■ THE RECORDS
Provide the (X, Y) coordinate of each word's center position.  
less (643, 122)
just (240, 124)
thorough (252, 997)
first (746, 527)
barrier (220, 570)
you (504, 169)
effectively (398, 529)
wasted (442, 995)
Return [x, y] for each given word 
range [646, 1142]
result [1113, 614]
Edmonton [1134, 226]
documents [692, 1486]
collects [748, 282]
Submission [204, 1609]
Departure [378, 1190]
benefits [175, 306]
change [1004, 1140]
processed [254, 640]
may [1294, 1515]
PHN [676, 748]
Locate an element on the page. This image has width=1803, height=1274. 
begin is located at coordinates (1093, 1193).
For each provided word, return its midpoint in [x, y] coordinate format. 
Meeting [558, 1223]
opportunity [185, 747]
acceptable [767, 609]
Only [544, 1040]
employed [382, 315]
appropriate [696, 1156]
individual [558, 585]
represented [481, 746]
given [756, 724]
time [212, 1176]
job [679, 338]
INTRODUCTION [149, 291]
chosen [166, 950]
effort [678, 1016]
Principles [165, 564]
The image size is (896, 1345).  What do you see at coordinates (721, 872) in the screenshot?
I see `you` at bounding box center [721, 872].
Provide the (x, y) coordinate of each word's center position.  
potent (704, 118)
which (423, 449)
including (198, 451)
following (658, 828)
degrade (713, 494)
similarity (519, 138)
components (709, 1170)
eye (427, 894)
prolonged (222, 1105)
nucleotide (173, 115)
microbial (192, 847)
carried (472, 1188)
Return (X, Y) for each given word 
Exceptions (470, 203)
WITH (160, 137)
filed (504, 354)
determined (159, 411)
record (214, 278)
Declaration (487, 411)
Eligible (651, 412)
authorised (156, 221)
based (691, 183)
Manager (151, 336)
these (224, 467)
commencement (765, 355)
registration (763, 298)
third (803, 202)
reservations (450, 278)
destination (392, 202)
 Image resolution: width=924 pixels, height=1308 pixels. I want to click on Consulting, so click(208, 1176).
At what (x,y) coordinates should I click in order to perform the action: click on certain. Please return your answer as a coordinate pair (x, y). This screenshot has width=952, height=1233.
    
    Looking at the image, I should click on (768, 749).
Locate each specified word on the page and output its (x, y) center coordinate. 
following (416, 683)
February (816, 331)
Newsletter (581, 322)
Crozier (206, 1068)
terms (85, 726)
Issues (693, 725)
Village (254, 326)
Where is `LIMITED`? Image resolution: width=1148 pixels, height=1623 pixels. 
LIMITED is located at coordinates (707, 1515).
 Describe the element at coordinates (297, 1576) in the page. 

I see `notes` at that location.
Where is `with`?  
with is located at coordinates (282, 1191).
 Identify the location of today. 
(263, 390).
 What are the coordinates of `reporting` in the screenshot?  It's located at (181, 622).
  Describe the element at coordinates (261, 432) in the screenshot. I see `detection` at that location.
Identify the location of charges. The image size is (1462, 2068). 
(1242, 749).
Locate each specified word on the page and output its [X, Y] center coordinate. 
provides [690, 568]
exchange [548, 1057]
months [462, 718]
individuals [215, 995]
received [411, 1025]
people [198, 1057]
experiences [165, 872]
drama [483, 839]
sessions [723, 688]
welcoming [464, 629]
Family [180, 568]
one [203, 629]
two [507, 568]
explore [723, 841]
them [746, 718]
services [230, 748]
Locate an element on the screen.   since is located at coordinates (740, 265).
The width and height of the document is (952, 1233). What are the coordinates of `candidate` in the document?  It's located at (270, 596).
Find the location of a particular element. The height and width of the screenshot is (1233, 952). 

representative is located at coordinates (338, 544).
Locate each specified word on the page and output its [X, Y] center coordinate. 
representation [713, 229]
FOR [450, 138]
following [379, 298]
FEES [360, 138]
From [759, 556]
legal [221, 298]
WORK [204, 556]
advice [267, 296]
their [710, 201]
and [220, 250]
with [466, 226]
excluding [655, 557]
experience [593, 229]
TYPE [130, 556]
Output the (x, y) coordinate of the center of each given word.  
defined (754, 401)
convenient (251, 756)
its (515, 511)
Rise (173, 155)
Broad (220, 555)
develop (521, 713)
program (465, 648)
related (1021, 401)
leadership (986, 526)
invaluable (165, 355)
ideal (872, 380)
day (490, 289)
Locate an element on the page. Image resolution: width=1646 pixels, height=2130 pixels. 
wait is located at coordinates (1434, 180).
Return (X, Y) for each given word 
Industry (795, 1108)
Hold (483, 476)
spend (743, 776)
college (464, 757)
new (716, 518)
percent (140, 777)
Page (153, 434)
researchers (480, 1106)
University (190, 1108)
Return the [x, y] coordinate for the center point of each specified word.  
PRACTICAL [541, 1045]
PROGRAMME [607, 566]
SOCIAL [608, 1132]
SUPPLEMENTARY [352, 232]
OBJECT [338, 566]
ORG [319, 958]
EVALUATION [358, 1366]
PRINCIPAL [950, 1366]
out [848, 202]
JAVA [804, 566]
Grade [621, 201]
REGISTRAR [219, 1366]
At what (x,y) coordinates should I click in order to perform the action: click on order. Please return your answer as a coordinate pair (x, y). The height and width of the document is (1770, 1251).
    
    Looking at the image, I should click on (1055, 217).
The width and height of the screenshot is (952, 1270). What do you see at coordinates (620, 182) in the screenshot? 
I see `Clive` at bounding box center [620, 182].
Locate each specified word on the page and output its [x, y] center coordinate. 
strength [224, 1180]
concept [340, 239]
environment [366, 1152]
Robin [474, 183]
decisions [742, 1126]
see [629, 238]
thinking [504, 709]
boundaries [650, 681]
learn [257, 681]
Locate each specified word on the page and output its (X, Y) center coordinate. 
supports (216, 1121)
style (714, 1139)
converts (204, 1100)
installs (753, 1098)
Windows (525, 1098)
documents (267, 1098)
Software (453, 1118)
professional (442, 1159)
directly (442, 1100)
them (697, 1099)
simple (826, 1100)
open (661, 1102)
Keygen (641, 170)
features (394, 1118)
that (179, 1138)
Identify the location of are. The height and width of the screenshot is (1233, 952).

■ WORK TO DO
Count the lines in the records above that contain the string "LIMITED", and reply with the number alone.

■ THE RESPONSE
2